--- START ---

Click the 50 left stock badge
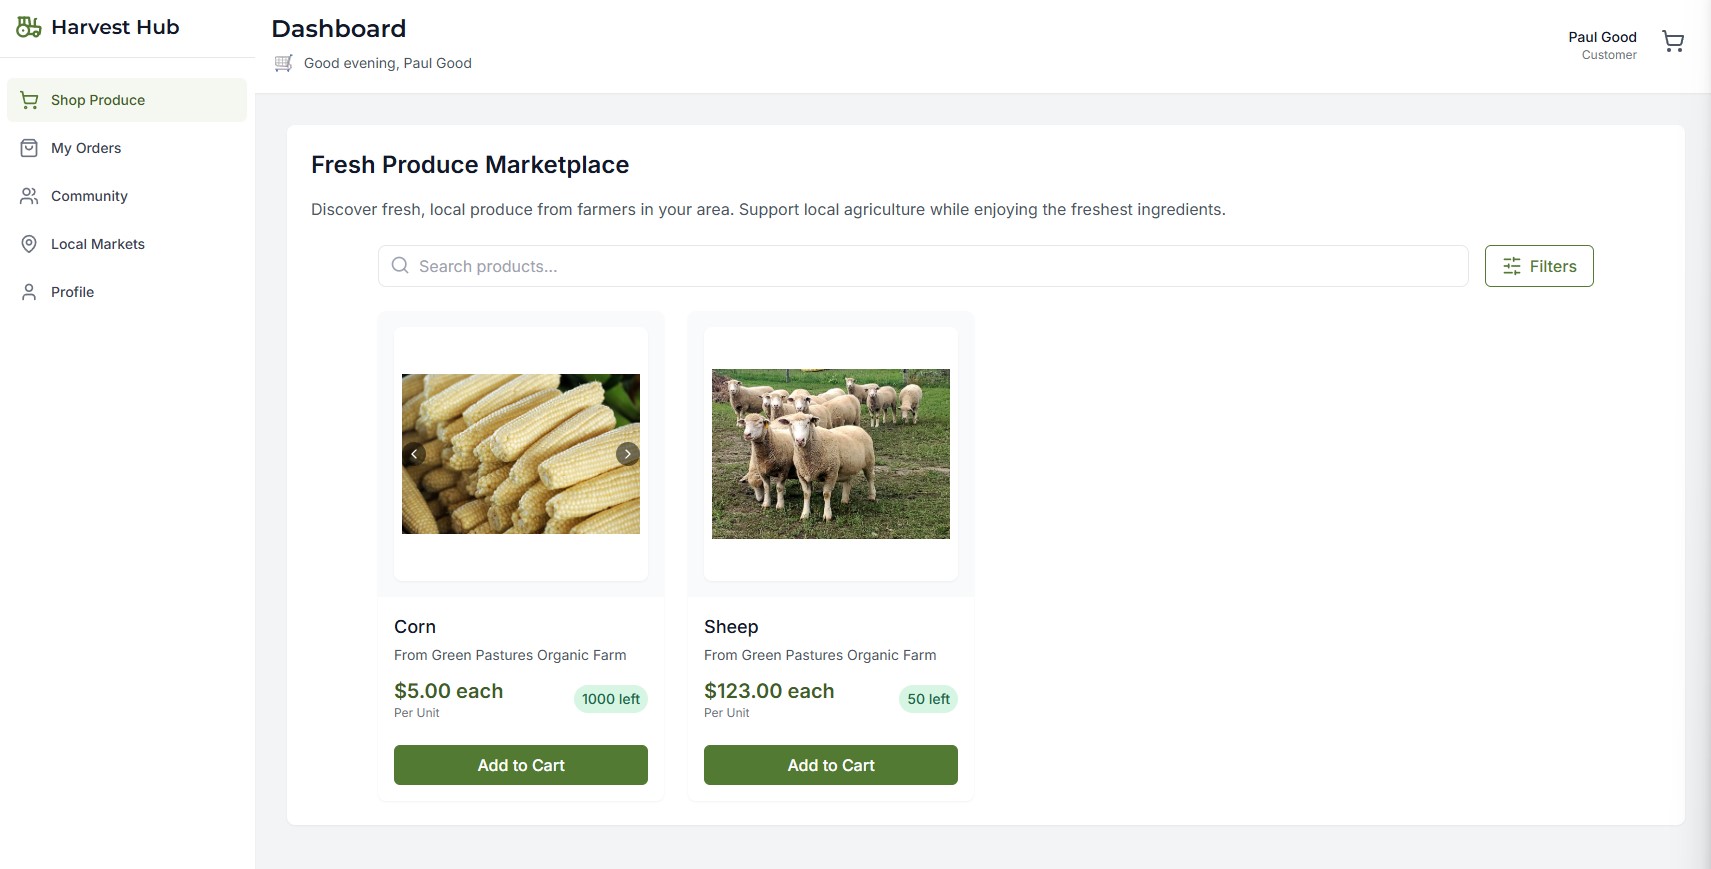The height and width of the screenshot is (869, 1711). (x=928, y=699)
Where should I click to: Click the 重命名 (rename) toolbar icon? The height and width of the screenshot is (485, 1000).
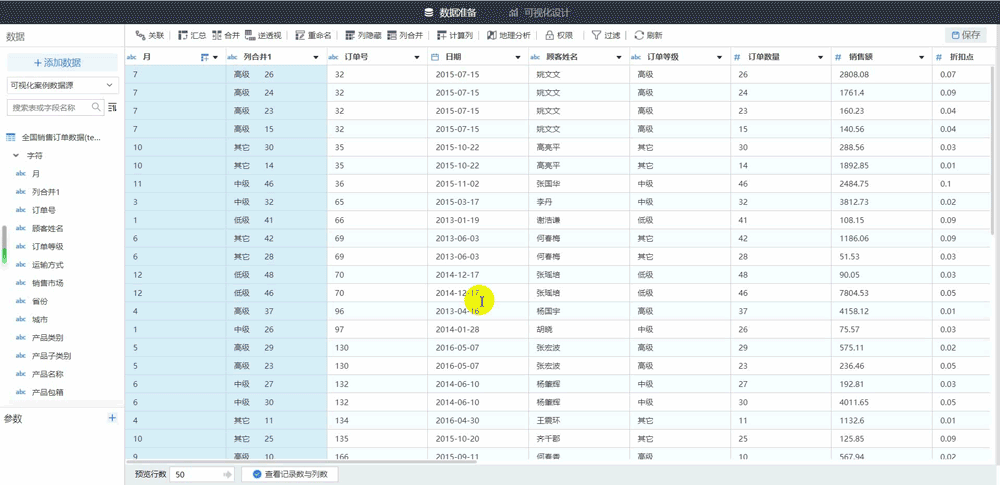tap(301, 35)
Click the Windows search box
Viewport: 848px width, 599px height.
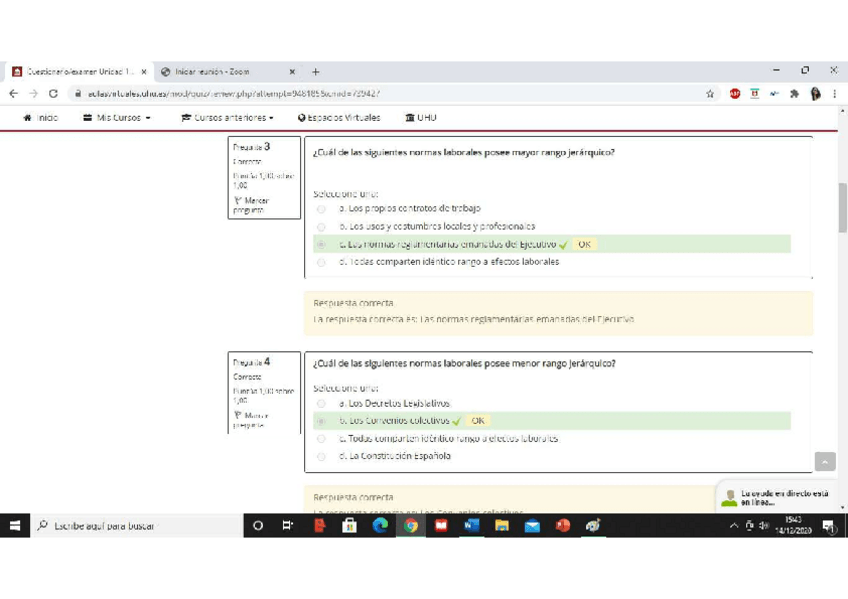[x=130, y=525]
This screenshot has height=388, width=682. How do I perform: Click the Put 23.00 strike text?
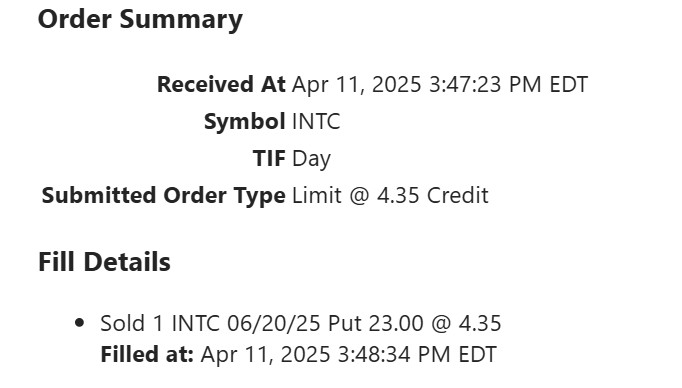(x=376, y=323)
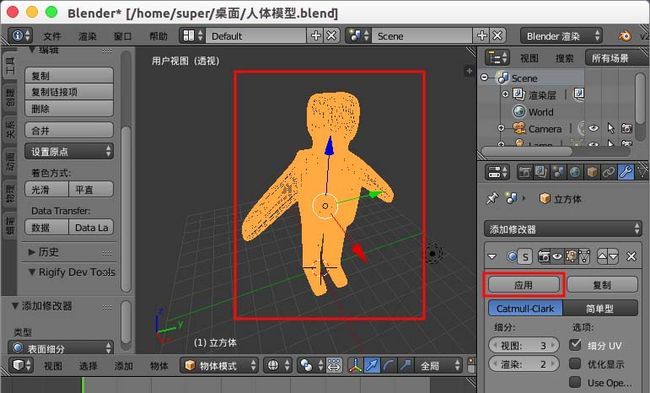Remove the subdivision modifier with X icon
This screenshot has width=650, height=393.
tap(631, 257)
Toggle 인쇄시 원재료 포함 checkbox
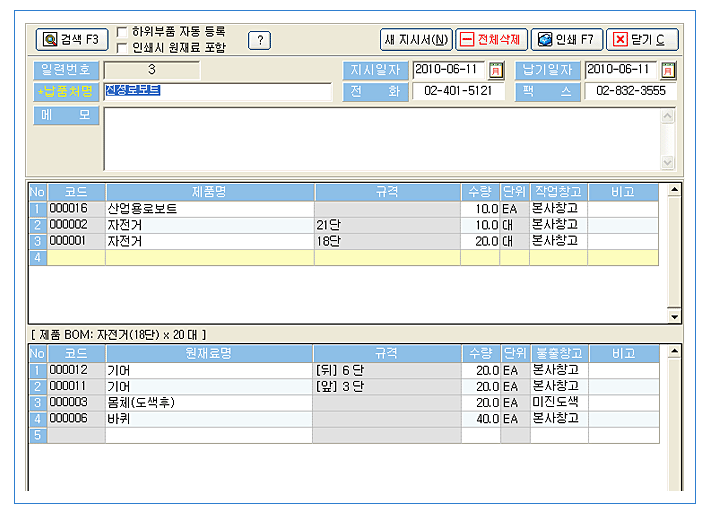Image resolution: width=710 pixels, height=514 pixels. pyautogui.click(x=121, y=48)
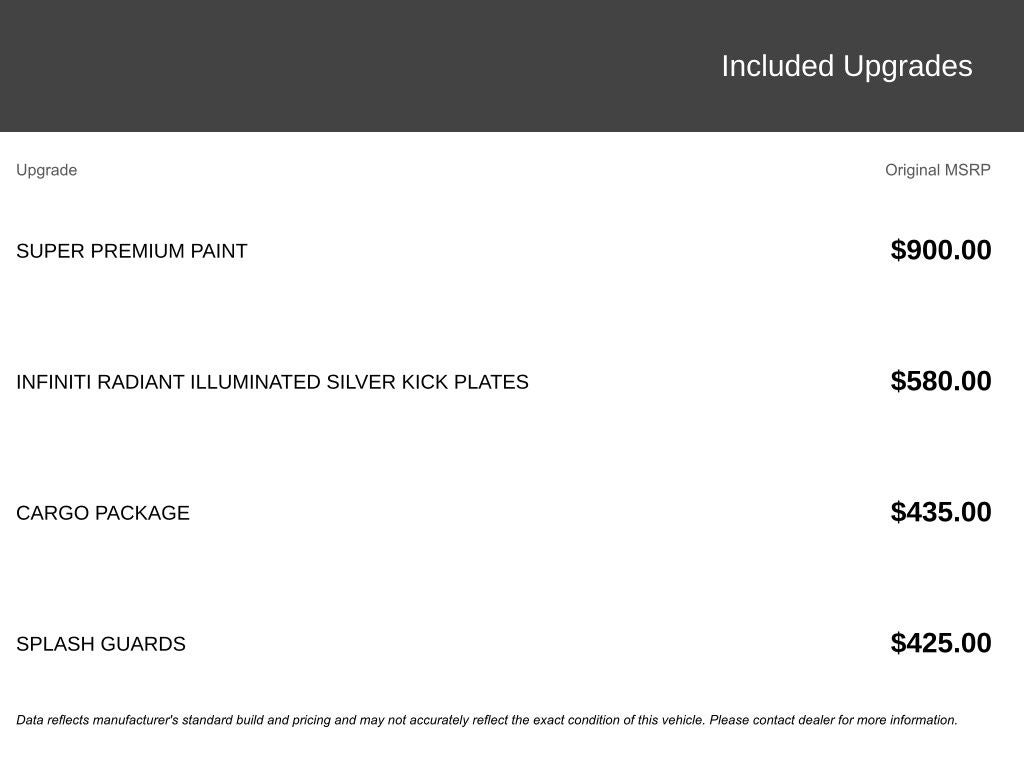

--- END ---

Assignment
Output the records above in their entirety and exactly, leaving out all images.

Exercise response
Click the 50 left stock badge
The height and width of the screenshot is (869, 1711). (x=928, y=699)
Where should I click to: Click the 重命名 (rename) toolbar icon? The height and width of the screenshot is (485, 1000).
tap(301, 35)
Click the Windows search box
Viewport: 848px width, 599px height.
[x=130, y=525]
This screenshot has height=388, width=682. How do I perform: Click the Put 23.00 strike text?
(x=376, y=323)
Remove the subdivision modifier with X icon
This screenshot has width=650, height=393.
tap(631, 257)
Toggle 인쇄시 원재료 포함 checkbox
Image resolution: width=710 pixels, height=514 pixels. pyautogui.click(x=121, y=48)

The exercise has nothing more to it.